_Requirements_
Pick up the book review on philology and its Casaubon portrait right after its last sentence, and carry the piece forward.

Casaubon’s Humanities

By Scott SpillmanNovember 11, 2014

Philology: The Forgotten Origins of the Modern Humanities by James C. Turner

IF YOU ASK READERS to picture a philologist, they are apt to think of a blank space or a question mark. If they think of anything at all, they might tend to think of someone like Edward Casaubon, the pitiable scholar and clergyman who marries Dorothea Brooke in George Eliot’s Middlemarch. Casaubon is an older man, spare of form and pale of complexion, with gray hair and deep-set eyes. He looks as if he spends his days poring over dusty books in a dark library, as indeed he does. When he takes Dorothea to Rome for their honeymoon, he goes to the Vatican to read rare manuscripts while poor Dorothea cries alone in her room. “I live too much with the dead,” he admits. “My mind is something like the ghost of an ancient, wandering about the world […] in spite of ruin and confusing changes.” Full of dry and pointless knowledge, and laboring futilely on a “Key to all Mythologies,” Casaubon looks out from his deep-set eyes with a dreary sense of weariness. He is not fond of the piano.

_Material_

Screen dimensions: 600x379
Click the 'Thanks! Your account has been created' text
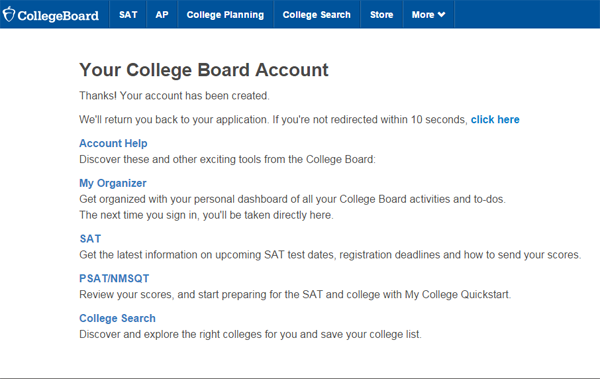pyautogui.click(x=174, y=96)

_Response_
But crabbed men like Casaubon did not always characterize philology. “It used to be chic, dashing, and much ampler in girth,” as the intellectual historian James Turner writes in Philology: The Forgotten Origins of the Modern Humanities:


Philology reigned as king of the sciences, the pride of the first great modern universities […]. It meant far more than the study of old texts. Philology referred to all studies of language, of specific languages, and (to be sure) of texts. Its explorations ranged from the religion of ancient Israel through the lays of medieval troubadours to the tongues of American Indians — and to rampant theorizing about the origin of language itself.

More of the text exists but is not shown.